TASK DESCRIPTION: When you reach the line that contains "Viewport: 1125px width, 363px height." in the entries below, begin returning lines exactly as written and continue through the last one.

EXERCISE INPUT:
————————
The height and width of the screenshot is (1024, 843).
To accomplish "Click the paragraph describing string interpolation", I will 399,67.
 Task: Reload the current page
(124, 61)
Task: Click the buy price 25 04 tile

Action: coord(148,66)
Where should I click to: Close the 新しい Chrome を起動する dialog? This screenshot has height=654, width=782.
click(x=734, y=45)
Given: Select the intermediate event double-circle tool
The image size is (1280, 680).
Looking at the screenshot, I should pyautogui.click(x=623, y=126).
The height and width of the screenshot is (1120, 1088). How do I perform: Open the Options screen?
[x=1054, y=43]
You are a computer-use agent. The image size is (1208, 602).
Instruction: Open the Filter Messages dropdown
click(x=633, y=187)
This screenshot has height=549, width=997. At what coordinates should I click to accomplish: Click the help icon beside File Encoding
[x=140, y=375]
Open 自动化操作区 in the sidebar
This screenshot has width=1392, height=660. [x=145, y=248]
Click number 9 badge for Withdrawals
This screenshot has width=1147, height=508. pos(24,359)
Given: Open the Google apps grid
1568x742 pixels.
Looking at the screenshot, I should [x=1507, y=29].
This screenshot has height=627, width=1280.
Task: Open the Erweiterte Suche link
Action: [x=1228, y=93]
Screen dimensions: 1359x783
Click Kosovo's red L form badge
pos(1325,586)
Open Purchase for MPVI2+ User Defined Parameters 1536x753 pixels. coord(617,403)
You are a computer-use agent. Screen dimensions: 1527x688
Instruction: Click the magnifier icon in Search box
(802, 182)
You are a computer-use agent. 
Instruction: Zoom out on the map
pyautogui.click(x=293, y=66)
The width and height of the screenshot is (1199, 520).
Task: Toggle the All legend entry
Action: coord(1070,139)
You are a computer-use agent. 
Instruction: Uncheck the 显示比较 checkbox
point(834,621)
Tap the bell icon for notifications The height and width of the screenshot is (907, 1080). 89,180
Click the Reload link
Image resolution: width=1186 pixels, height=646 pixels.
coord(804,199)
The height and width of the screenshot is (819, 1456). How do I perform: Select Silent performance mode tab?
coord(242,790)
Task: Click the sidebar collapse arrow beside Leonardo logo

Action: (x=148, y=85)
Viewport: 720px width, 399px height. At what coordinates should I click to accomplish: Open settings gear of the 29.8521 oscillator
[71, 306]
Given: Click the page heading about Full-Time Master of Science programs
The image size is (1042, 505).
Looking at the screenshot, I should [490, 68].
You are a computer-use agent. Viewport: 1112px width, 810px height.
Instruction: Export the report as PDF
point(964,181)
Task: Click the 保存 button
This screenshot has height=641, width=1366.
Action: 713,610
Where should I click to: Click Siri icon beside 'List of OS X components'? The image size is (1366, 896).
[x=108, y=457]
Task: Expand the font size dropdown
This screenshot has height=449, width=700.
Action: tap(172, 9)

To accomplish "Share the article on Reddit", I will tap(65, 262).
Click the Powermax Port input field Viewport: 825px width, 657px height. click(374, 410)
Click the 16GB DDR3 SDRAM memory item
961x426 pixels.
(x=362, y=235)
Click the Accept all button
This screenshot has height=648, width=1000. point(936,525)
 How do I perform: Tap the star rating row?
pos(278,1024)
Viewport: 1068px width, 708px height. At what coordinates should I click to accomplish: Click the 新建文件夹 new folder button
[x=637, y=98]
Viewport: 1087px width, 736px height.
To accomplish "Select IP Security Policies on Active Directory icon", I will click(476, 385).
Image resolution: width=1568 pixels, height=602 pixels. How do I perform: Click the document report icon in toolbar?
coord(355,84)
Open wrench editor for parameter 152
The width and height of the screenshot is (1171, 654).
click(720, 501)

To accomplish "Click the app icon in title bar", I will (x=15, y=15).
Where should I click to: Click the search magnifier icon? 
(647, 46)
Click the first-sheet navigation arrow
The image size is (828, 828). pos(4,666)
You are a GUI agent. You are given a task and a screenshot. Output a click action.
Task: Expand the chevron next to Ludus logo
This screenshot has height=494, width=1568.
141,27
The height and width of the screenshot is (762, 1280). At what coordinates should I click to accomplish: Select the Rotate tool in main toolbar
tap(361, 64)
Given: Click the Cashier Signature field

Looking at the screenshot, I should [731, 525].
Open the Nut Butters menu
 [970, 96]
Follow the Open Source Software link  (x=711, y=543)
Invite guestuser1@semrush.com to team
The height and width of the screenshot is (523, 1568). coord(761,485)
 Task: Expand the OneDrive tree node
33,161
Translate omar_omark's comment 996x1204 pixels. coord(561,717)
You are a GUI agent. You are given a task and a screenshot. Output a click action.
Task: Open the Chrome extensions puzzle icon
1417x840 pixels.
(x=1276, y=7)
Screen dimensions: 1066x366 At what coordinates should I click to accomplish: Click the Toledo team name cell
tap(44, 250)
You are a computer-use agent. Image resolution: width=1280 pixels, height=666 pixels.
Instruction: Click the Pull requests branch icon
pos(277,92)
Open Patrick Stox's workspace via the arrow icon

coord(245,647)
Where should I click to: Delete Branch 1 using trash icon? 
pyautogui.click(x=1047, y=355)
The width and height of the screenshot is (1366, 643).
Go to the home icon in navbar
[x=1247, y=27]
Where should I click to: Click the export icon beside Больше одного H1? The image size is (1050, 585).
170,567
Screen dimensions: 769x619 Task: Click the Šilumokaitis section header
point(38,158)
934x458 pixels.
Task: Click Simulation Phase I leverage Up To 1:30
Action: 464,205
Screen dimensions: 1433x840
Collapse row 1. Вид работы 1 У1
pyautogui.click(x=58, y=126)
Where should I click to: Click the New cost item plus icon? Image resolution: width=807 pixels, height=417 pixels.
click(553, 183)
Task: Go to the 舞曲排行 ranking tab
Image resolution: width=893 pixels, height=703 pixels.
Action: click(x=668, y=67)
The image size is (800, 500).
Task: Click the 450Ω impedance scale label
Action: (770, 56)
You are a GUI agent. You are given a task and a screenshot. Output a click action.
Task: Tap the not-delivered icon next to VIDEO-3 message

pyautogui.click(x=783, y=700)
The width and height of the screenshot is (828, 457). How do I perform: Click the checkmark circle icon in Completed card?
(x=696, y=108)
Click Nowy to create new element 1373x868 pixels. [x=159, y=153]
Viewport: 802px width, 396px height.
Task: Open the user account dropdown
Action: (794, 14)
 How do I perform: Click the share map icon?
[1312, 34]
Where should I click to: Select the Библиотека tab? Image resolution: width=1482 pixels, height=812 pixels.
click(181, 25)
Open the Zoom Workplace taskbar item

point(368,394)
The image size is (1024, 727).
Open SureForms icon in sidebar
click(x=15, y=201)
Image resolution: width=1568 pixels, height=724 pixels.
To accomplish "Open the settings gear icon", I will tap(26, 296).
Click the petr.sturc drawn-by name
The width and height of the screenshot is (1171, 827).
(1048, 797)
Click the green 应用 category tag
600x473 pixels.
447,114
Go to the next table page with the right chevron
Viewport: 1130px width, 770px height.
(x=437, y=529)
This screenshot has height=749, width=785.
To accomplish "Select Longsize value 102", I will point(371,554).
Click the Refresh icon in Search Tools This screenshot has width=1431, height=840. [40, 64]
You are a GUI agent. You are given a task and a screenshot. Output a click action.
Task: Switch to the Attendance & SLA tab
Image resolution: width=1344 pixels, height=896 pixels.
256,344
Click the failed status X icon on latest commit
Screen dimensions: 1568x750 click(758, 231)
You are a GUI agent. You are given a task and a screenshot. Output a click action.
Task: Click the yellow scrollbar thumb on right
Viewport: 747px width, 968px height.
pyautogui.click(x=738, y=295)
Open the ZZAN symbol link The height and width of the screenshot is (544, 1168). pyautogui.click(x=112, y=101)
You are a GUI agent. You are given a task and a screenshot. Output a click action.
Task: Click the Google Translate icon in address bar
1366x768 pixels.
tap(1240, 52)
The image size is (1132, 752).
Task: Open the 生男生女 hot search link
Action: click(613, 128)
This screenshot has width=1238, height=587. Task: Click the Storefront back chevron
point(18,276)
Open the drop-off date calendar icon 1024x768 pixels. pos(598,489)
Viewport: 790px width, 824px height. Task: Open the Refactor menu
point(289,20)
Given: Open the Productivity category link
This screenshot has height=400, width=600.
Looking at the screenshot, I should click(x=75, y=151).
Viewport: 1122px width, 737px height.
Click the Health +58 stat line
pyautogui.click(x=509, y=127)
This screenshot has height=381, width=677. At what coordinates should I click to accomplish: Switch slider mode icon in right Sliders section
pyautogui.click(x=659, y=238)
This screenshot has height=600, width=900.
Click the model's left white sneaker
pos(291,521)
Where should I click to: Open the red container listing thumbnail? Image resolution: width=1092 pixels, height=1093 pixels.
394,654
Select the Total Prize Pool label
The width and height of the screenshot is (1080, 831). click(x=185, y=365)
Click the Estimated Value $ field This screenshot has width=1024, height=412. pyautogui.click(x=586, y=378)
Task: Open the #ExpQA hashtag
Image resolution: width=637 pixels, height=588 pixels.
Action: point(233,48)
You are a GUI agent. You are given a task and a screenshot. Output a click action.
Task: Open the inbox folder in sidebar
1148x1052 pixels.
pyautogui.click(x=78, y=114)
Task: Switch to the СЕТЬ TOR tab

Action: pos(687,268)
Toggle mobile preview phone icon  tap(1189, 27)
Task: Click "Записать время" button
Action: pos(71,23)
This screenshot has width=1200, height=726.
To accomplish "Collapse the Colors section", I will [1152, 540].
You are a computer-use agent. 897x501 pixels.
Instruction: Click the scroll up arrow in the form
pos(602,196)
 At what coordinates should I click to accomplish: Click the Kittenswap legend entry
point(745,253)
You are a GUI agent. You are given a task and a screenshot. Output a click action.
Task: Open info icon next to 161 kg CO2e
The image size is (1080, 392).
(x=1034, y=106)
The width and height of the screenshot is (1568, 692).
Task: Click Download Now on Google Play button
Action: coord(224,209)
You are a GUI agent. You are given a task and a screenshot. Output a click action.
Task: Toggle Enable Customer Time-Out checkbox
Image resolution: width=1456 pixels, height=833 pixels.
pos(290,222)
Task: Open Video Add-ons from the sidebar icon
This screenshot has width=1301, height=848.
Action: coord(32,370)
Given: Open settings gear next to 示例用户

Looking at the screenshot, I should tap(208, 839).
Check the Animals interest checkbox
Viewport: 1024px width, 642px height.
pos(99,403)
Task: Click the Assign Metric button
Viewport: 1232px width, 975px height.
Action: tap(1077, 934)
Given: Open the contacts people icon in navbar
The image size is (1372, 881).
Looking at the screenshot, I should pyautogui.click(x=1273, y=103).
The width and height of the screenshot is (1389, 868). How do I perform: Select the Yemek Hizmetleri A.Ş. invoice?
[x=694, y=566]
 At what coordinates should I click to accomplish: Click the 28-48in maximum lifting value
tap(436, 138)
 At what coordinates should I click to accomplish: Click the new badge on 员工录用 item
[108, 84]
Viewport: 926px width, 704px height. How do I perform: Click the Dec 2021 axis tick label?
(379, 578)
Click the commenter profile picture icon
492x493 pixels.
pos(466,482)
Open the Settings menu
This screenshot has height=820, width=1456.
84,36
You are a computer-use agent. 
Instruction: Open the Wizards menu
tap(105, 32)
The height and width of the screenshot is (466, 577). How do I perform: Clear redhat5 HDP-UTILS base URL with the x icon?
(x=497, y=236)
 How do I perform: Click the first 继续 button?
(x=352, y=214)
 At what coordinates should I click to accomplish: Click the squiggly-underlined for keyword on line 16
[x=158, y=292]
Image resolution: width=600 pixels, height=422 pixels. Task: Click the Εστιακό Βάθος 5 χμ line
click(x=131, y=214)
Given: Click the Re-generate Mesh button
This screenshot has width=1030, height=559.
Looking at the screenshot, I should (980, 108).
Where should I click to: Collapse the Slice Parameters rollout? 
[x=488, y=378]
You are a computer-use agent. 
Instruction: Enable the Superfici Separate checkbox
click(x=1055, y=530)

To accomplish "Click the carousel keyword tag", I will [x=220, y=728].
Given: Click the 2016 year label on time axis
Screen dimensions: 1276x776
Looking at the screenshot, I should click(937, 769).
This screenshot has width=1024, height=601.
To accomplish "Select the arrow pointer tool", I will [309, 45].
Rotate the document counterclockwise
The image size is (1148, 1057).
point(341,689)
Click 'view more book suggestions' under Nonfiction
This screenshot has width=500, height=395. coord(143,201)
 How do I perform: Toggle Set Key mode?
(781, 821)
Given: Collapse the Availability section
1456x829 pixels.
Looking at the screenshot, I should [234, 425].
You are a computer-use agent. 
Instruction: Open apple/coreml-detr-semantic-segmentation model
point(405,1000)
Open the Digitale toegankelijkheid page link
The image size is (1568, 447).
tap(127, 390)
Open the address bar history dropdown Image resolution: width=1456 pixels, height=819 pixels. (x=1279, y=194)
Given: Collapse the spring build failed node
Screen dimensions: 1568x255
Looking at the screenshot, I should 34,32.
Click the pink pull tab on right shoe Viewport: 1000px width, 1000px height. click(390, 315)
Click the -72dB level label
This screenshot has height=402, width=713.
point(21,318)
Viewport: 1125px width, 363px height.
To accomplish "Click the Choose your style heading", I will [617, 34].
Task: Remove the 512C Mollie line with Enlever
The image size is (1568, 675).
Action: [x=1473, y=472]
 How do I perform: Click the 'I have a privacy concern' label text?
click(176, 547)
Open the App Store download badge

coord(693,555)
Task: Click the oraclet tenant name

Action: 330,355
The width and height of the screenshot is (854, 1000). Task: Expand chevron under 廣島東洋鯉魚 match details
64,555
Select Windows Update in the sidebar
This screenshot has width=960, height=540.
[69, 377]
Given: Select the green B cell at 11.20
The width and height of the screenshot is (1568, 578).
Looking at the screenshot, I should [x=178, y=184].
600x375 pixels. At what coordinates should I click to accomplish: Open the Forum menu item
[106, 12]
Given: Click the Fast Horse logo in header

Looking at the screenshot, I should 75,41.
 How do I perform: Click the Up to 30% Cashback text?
————————
WRITTEN ANSWER:
Viewport: 1125px width, 363px height.
To accomplish "Click the Choose your style heading", I will [617, 34].
Task: Remove the 512C Mollie line with Enlever
The image size is (1568, 675).
Action: [x=1473, y=472]
 How do I perform: Click the 'I have a privacy concern' label text?
click(176, 547)
Open the App Store download badge

coord(693,555)
Task: Click the oraclet tenant name

Action: 330,355
The width and height of the screenshot is (854, 1000). Task: Expand chevron under 廣島東洋鯉魚 match details
64,555
Select Windows Update in the sidebar
This screenshot has width=960, height=540.
[69, 377]
Given: Select the green B cell at 11.20
The width and height of the screenshot is (1568, 578).
Looking at the screenshot, I should [x=178, y=184].
600x375 pixels. At what coordinates should I click to accomplish: Open the Forum menu item
[106, 12]
Given: Click the Fast Horse logo in header

Looking at the screenshot, I should 75,41.
 How do I perform: Click the Up to 30% Cashback text?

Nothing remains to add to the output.